Все это достаточно очевидно. Гораздо сложнее противопоставить друг другу неявное знание второго типа и знание эксплицитное, явное. Действительно, прочитав или услышав от преподавателя доказательство теоремы Пифагора, мы можем либо повторить это доказательство, либо попробовать перенести полученный опыт на доказательство другой теоремы. Но, строго говоря, в обоих случаях речь идет о воспроизведении образца, хотя едва ли нужно доказывать, что второй путь гораздо сложнее первого. Разницу можно продемонстрировать на примере изучения иностранного языка. Одно дело, например, заучить и повторить какую-либо фразу, другое - построить аналогичную фразу, используя другие слова. В обоих случаях исходная фраза играет роль образца, но при переходе от первого ко второму происходит существенное расширение возможностей выбора. В то время как простое повторение исходной фразы ограничивает эти возможности особенностями произношения, создание нового предложения предполагает выбор подходящих слов из всего арсенала языка.
Итак, введенное М.Полани представление о неявных знаниях позволяет значительно обогатить и дифференцировать общую картину науки. Так, можно заметить, что в основе неявных традиций могут лежать как образцы действий, так и образцы продуктов. М.А.Розов обращает внимание на существенность этого момента:
одно дело, если вам продемонстрировали технологию производства предмета, например, глиняной посуды; и предложили сделать такой же
другое – если вам показали готовый кувшин и предложили сделать такой же.

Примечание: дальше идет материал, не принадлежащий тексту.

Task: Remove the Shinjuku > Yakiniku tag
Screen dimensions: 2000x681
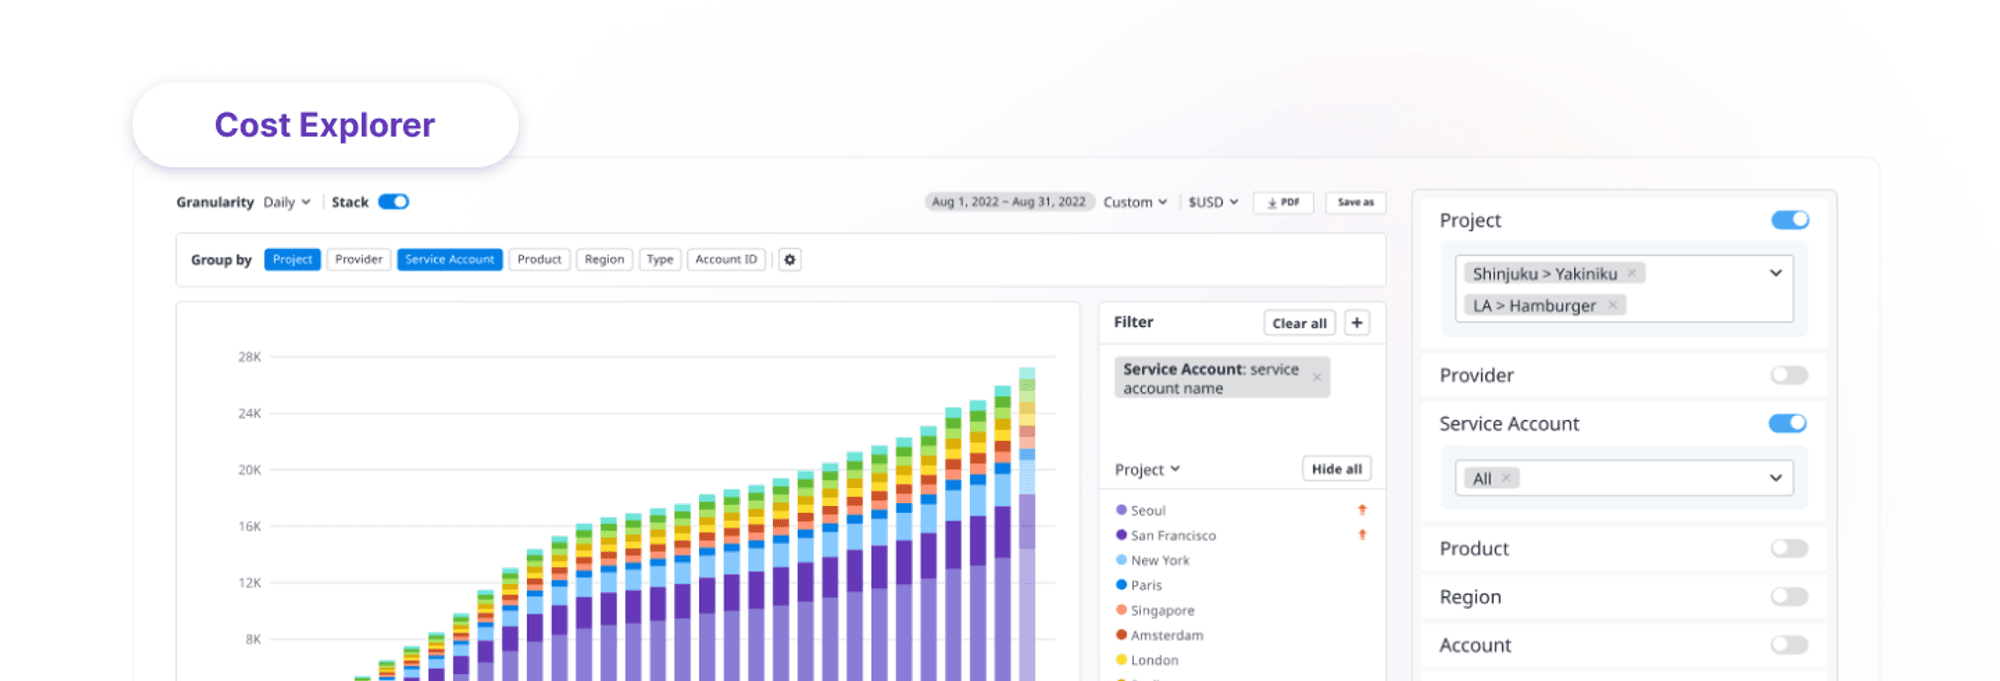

Во втором случае вам предстоит нелегкая и далеко не всегда осуществимая работа по реконструкции необходимых производственных операций. В познании, однако, мы постоянно сталкиваемся с проблемами такого рода.
Рассмотрим несколько поясняющих примеров такого рода из работ М.А.Розова.. Мы говорили ранее в соответствующей лекции, посвященной методам научного познания, (да и в науке так говорят) методах познания, таких как абстракция, классификация, аксиоматический метод. Но, строго говоря, слово "метод" здесь следовало бы взять в кавычки. Можно продемонстрировать на уровне последовательности операций какой-нибудь метод химического анализа или метод решения системы линейных уравнений, но никому пока не удавалось проделать это применительно к классификации или к процессу построения аксиоматической теории. В формировании аксиоматического метода огромную роль сыграли "Начала" Евклида, но это был не образец операций, а образец продукта. Аналогично обстоит дело и с классификацией. Наука знает немало примеров удачных классификаций, масса ученых пытается построить нечто аналогичное в своей области, но никто не владеет рецептом построения удачной классификации.
Нечто подобное можно сказать и о таких методах, как абстракция, обобщение, формализация и т.д. Мы можем легко продемонстрировать соответствующие образцы продуктов, т.е. общие и абстрактные высказывания или понятия, достаточно формализованные теории, но никак не процедуры, не способы действия.
Перечисленные методы и вообще образцы продуктов познания есть, конечно, нечто иллюзорное. Они лежат в основе целеполагания исследователя, формируют те идеалы, к реализации которых стремится ученый, организуют поиск, определяют форму систематизации накопленного материала. Однако важно отличать их от тех традиций, которые задают процедурный арсенал научного познания.